Hey friends. It’s 5:31am on this Tuesday morning. I wish I could say I was doing well… but lately, I’ve been consumed with thoughts of regret, constantly wondering whether or not my past decisions were valid. Living in the world of hypotheticals. Wondering, “What if I had done something differently in my life? Would I be better off than I am currently?”
I’m drowning in my own thoughts. Suffocating. Living in the past and not appreciating the present.

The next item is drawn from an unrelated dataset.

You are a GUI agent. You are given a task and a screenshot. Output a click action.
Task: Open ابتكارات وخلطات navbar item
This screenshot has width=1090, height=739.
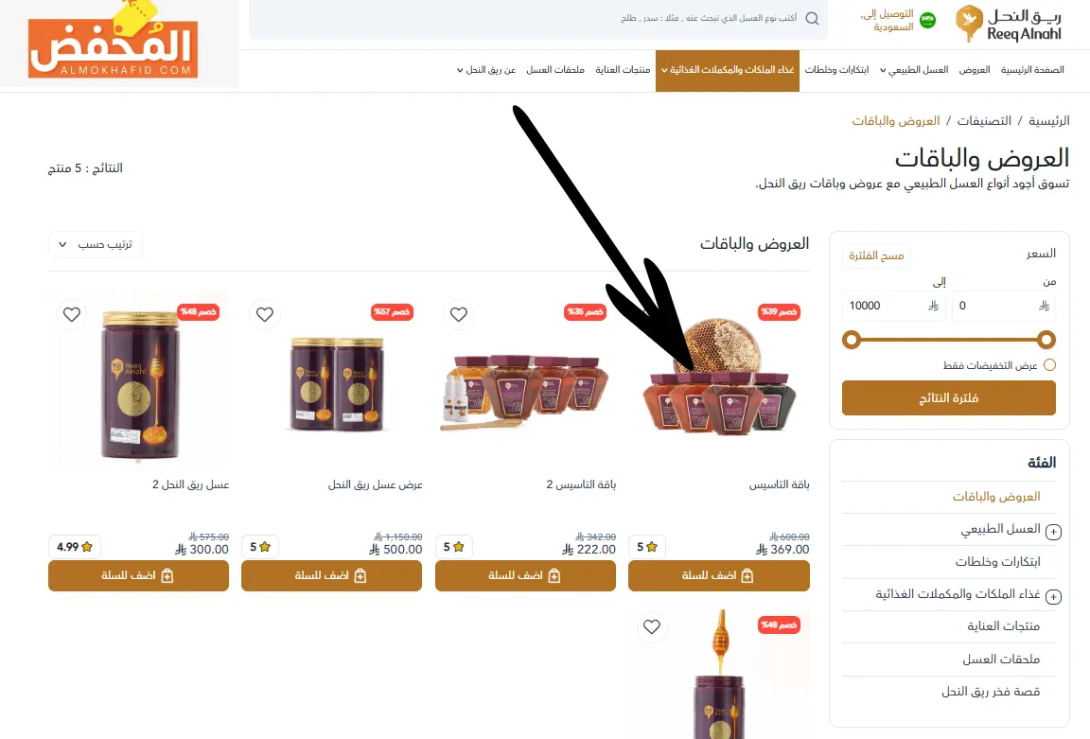pos(837,69)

Another source of my worry and negativity is the midterm I’m taking today at 3:30pm. It’s for my Psychobiology of Sexual Behavior class. Never have I felt so unprepared for any exam. I am still behind on two whole lectures and have not completely mastered the three other lectures I’ll be tested on. A big reason why I am so behind in this class is because for the past two weeks, I’ve been putting all my resources into my two other classes that had midterms last week. On top of that, I had a dance competition in Santa Barbara this past weekend, which took away from my study time. I tried my best to study over the long weekend, but my depression came back full-force, rendering me completely unable to focus on my studies.
I am sinking. I am in disbelief at how much I’ve regressed since coming to college… in terms of self-discipline, social confidence, and dancing. My college journey is ending in a little over two quarters. I really thought I would grow so much more than I have. When I first began college, I was hungry for self-improvement. I was determined to break free from my former shell. And break free, I did. I excelled academically and was the most confident I had been in my life. I was an unstoppable force, powered by rocket-fuel. I felt as if nothing could stop me from my rapid ascent towards success.

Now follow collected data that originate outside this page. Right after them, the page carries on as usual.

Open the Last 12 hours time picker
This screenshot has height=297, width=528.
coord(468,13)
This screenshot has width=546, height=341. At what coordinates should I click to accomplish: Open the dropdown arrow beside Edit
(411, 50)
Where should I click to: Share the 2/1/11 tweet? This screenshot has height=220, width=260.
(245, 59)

I am not 100% sure what happened in my life that brought my progress to a halt. I suppose it all started with the bipolar diagnosis. When I realized that most of my freshman year of college I had lived in a state of hypomania, I questioned so much of my identity. I didn’t know how much of my past actions and achievements were attributed to mania, and how much was the actual Belicia talking. I questioned EVERYTHING. Everything I thought I knew about myself may have been a lie.

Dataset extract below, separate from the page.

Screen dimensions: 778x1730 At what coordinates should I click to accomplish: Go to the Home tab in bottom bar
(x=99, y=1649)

Perhaps it was the identity crisis that drove me to bury myself in all sorts of vices during my sophomore year of college. A part of it was a normative part of my development as an individual– delayed rebellion, shall we say. I had lived such a disciplined life before college, it was almost inevitable that I would snap, at some point. Gradually, I lost my self-discipline. I began to party and drink to excess. Thus came my second identity crisis. All my life, I had identified as as hard worker. Sophomore year completely changed my self-perception. Who was this new person who, once so pure, was poisoning both her body and mind on a daily basis? I lost a big chunk of myself, sophomore year of college.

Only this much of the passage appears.